** Information follows **
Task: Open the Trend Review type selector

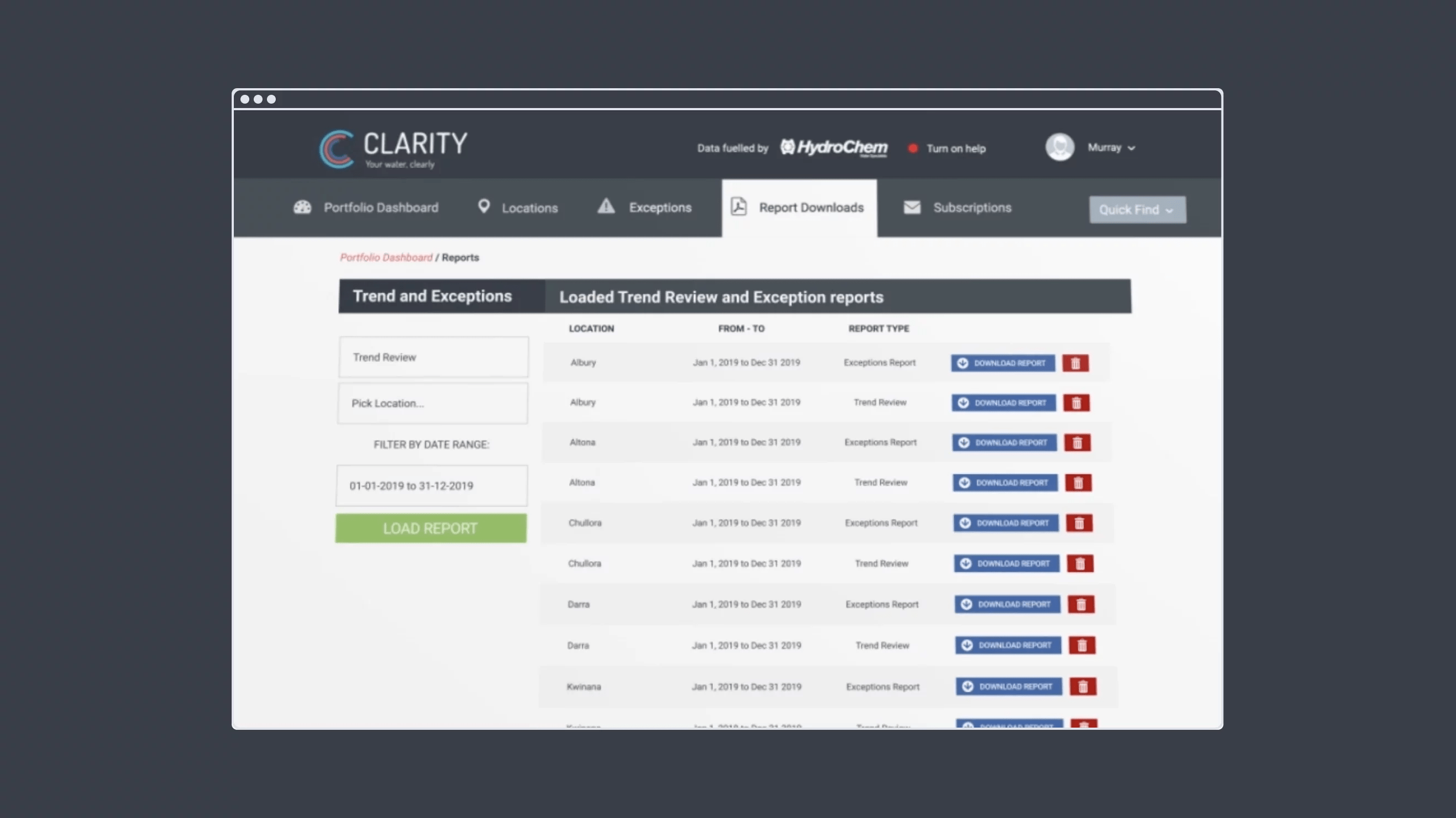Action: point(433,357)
** End of Information **
** Information follows **
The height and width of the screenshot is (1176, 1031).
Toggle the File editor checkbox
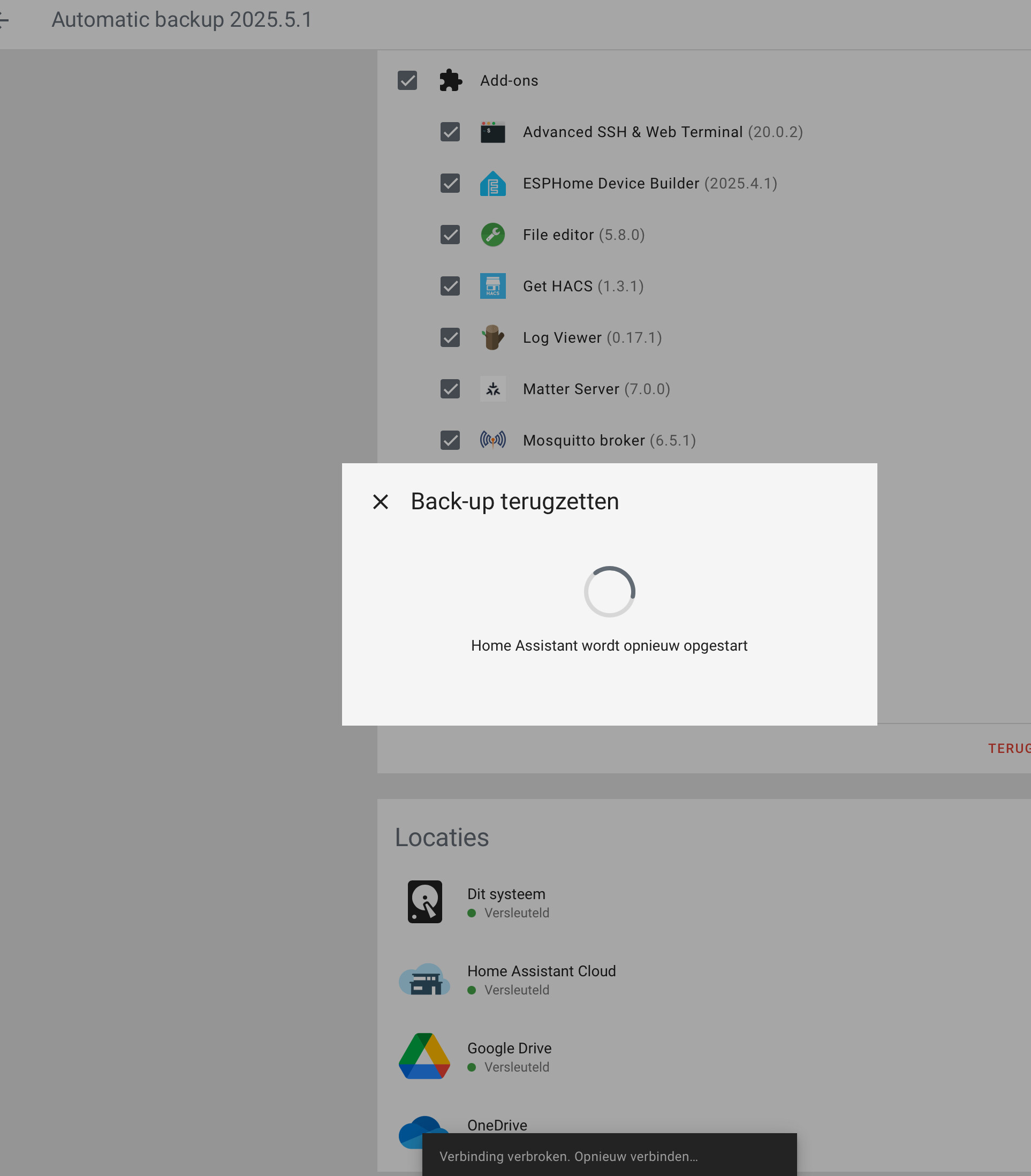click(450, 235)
** End of Information **
** Information follows **
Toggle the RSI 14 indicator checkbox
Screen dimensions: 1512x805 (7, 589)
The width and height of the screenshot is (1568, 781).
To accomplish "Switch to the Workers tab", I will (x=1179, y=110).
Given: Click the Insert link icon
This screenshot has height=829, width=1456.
** End of Information **
◆ Problem details
Look back at the entries above and repeat, unchanged, every line from the line holding "Toggle the RSI 14 indicator checkbox" through the line holding "Given: Click the Insert link icon".

◆ Solved problem
Toggle the RSI 14 indicator checkbox
Screen dimensions: 1512x805 (7, 589)
The width and height of the screenshot is (1568, 781).
To accomplish "Switch to the Workers tab", I will (x=1179, y=110).
Given: Click the Insert link icon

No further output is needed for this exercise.